··· SUPPLIED INFORMATION

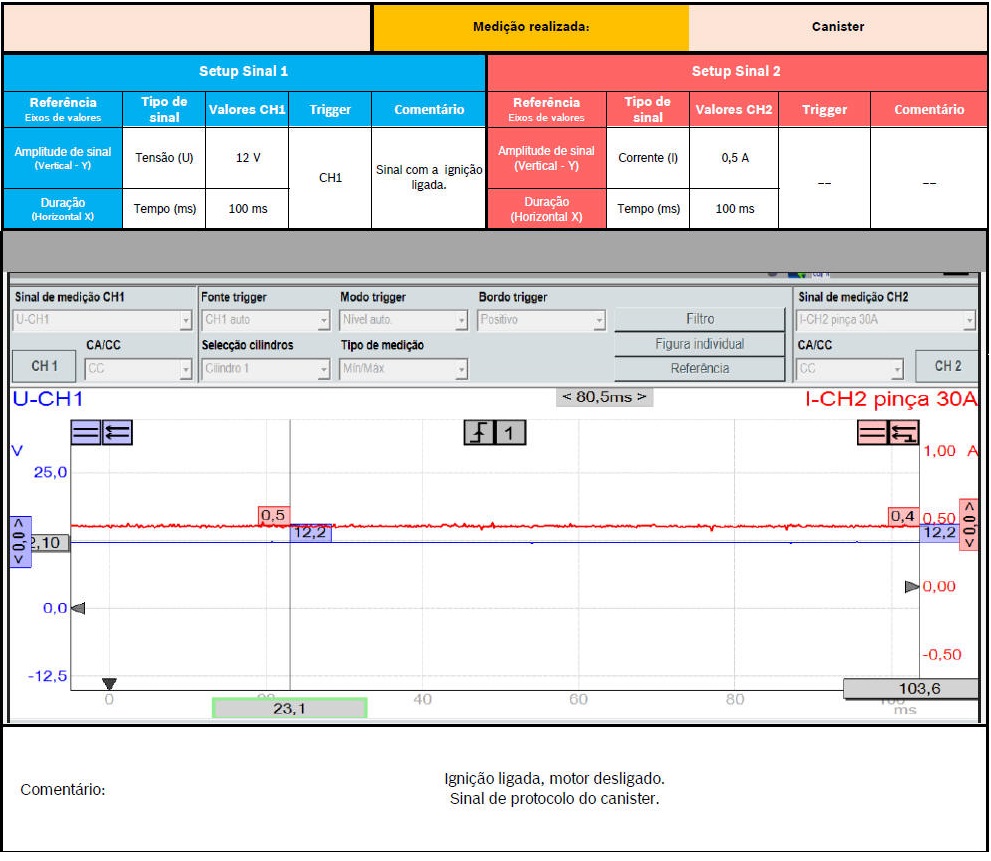
Task: Expand the Tipo de medição dropdown
Action: (404, 369)
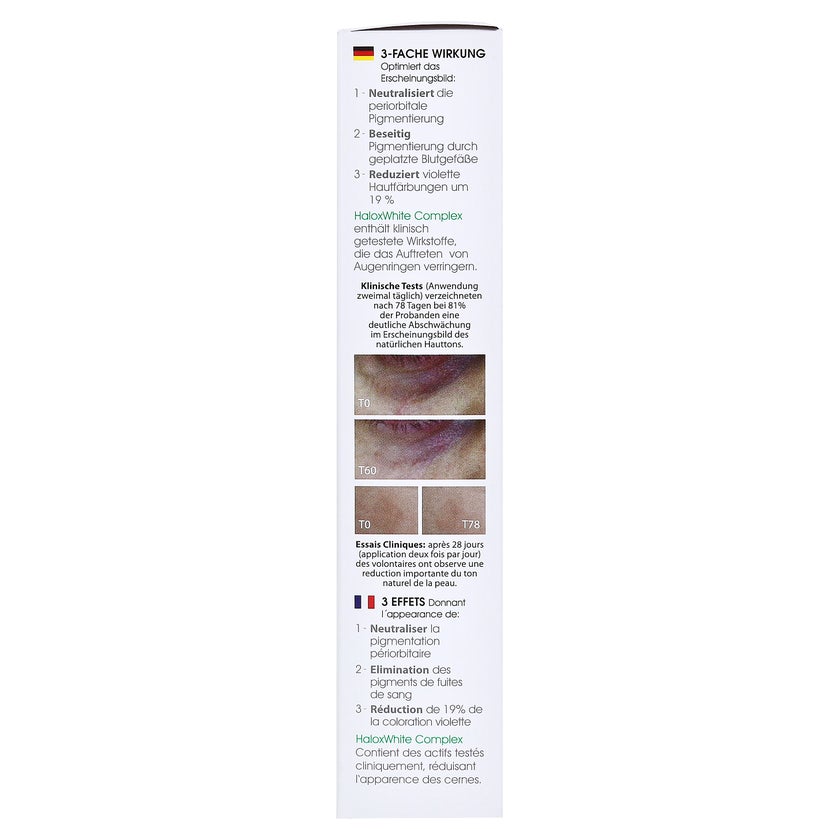Click the German flag icon
Viewport: 840px width, 840px height.
pyautogui.click(x=363, y=54)
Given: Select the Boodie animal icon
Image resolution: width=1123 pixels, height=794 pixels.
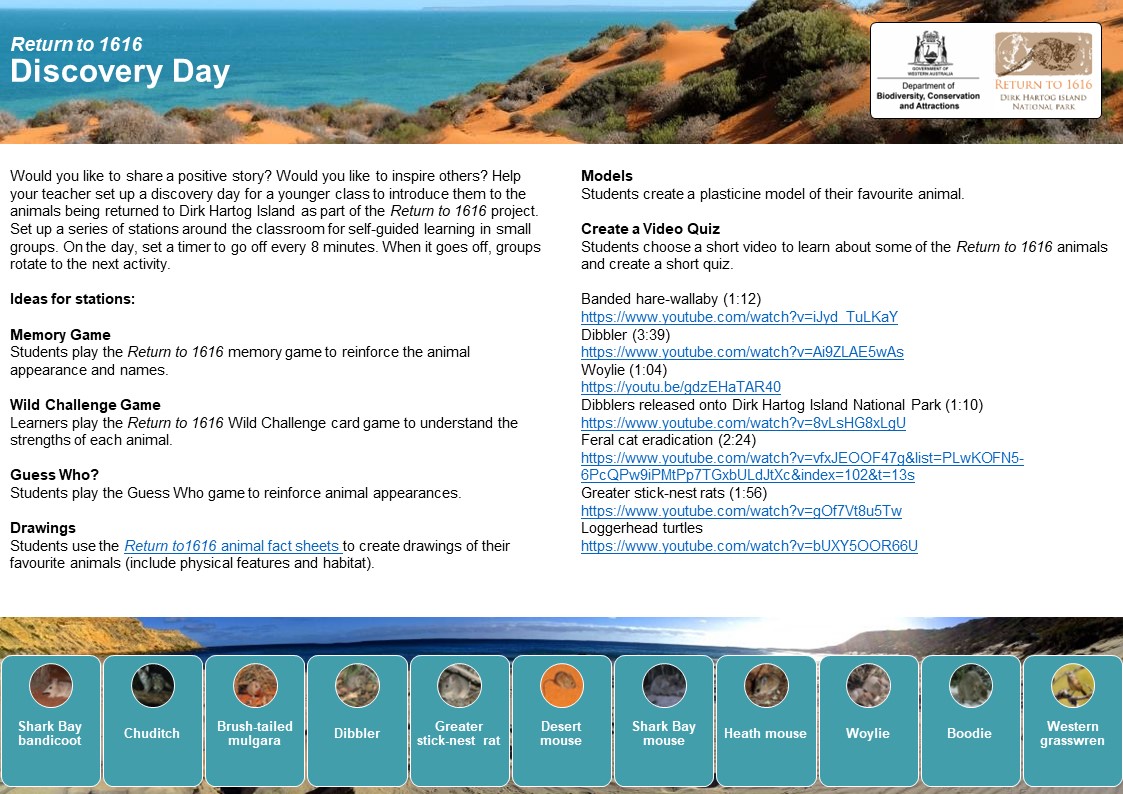Looking at the screenshot, I should pos(970,685).
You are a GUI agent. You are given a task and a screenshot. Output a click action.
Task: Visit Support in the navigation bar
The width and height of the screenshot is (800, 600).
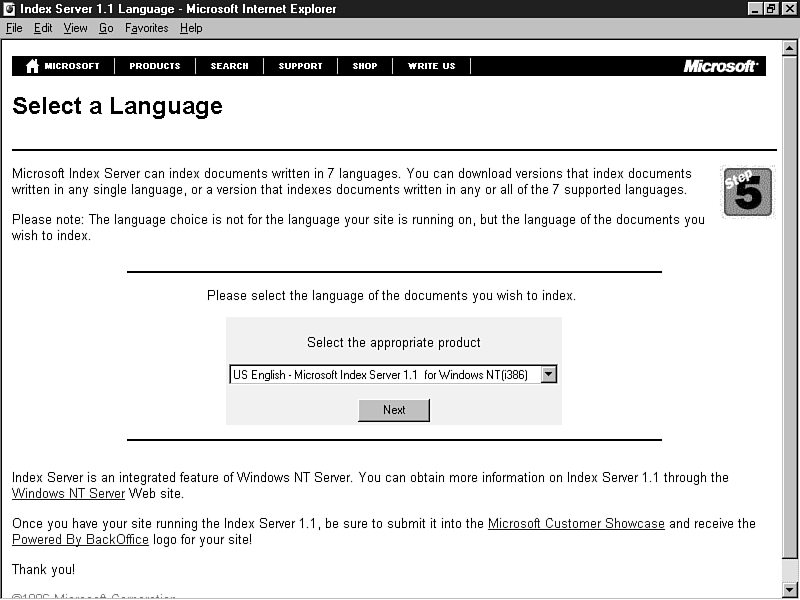click(300, 66)
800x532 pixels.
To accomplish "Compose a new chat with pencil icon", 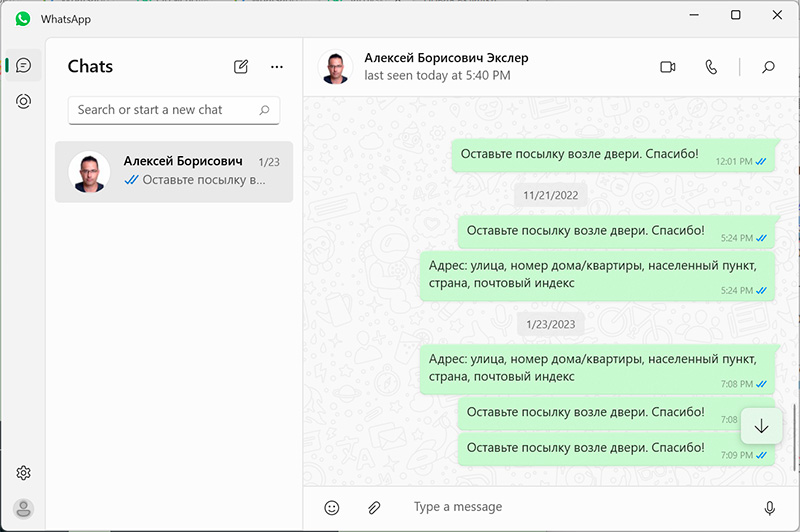I will [x=241, y=67].
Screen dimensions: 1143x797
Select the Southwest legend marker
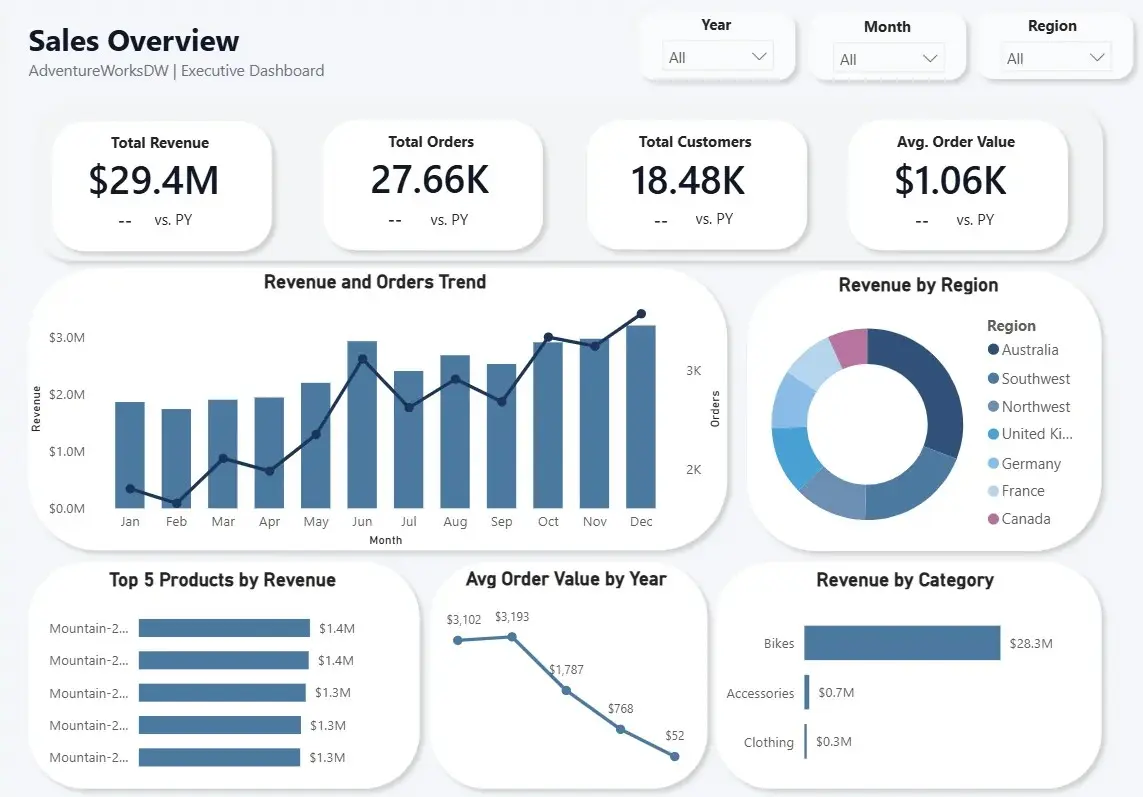[x=993, y=378]
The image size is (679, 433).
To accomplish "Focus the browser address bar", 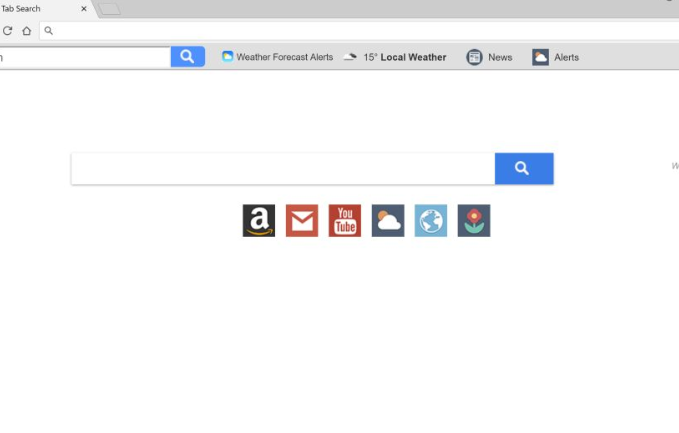I will pyautogui.click(x=359, y=31).
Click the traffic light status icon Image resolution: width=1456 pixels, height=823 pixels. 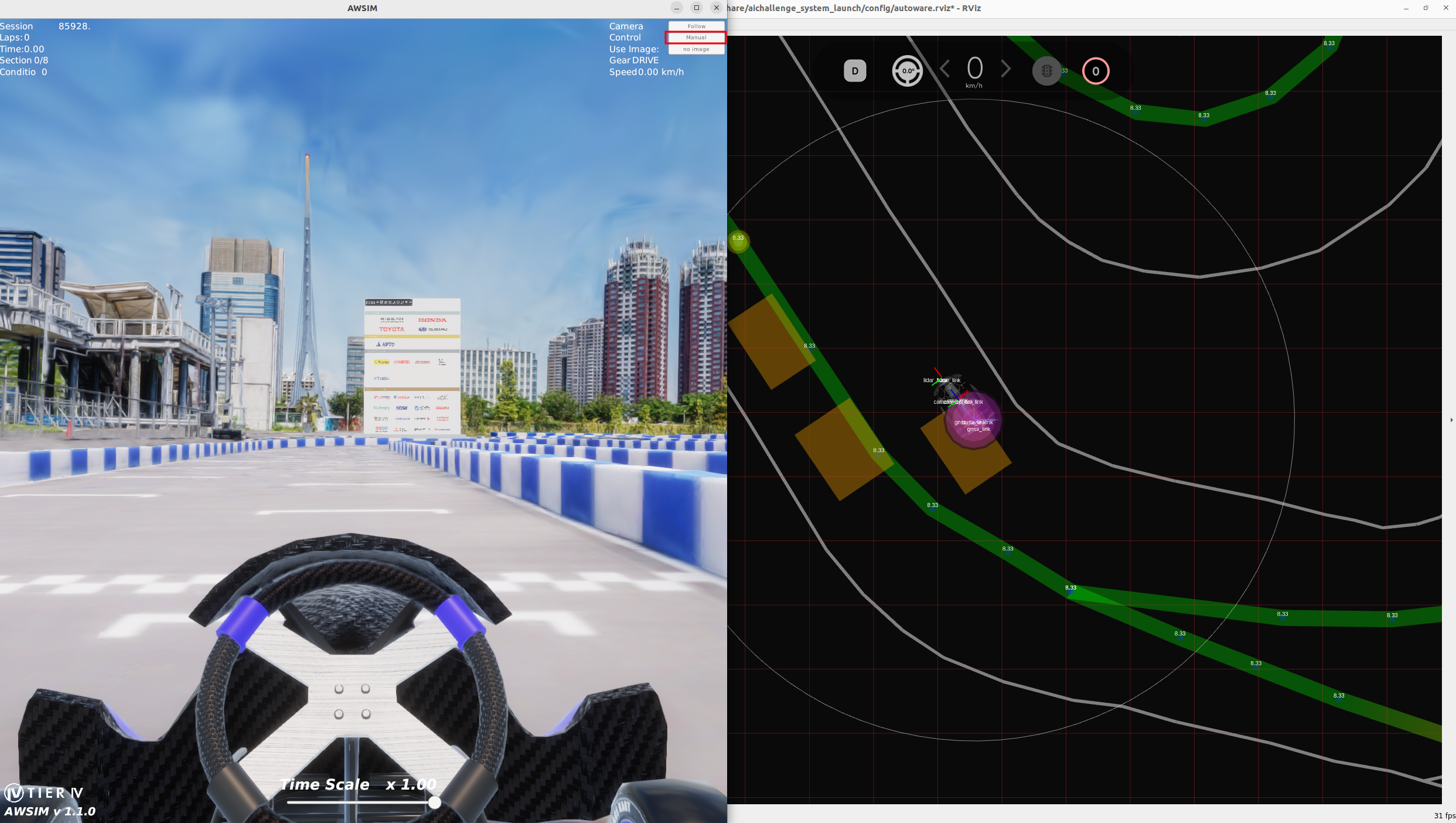click(x=1046, y=71)
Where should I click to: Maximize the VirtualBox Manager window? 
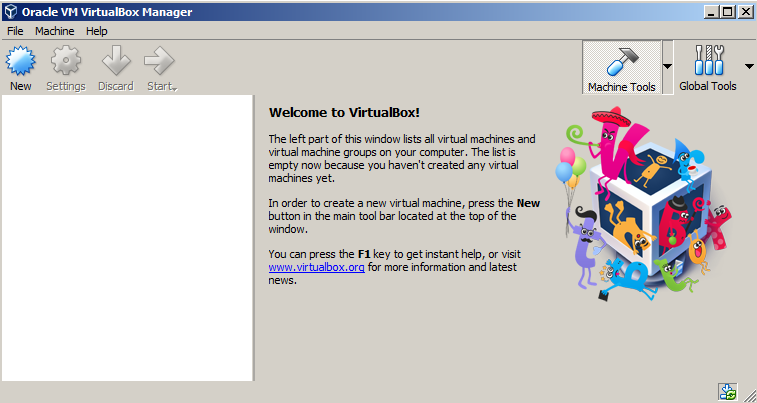(726, 12)
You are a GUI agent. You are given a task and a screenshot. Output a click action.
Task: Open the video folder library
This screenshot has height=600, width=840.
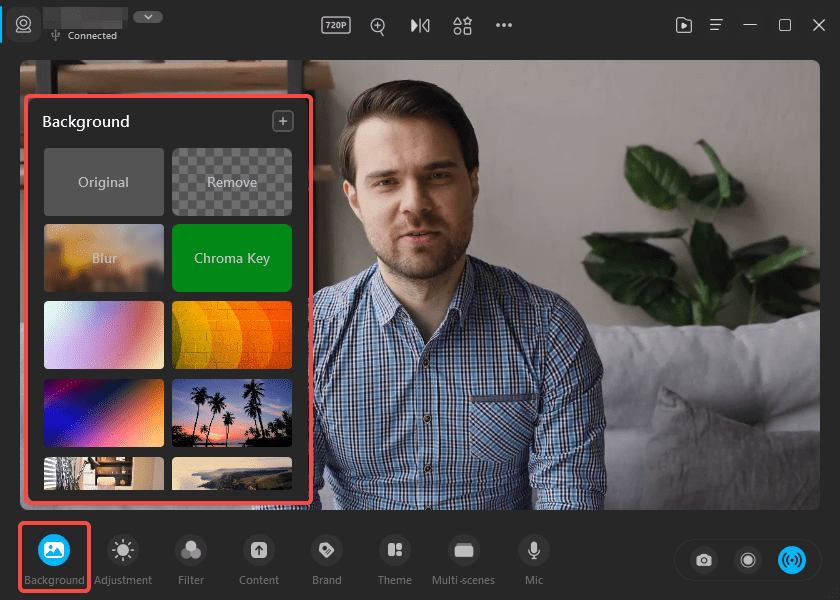pos(684,25)
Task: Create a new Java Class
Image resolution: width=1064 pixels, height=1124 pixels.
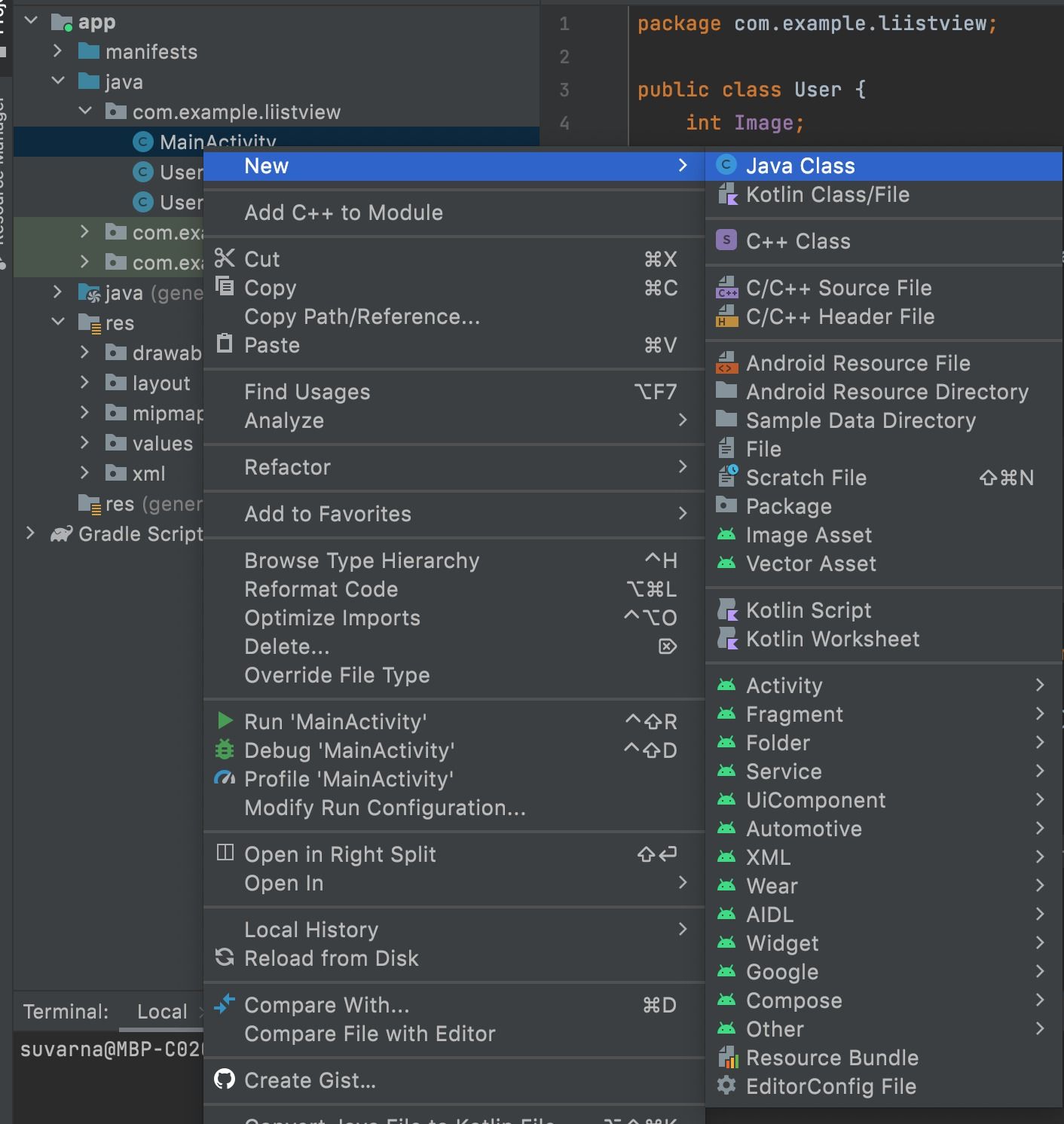Action: coord(799,166)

······

PROMPT:
Copy the items starting at the line that contains "Given: Select the Boodie animal icon" and ending with the line that contains "click(300, 66)", both lines included. Leave the pictures out of your copy.

RESULT FOR THIS TASK:
Given: Select the Boodie animal icon
Image resolution: width=1123 pixels, height=794 pixels.
Looking at the screenshot, I should pos(970,685).
You are a GUI agent. You are given a task and a screenshot. Output a click action.
Task: Visit Support in the navigation bar
The width and height of the screenshot is (800, 600).
click(300, 66)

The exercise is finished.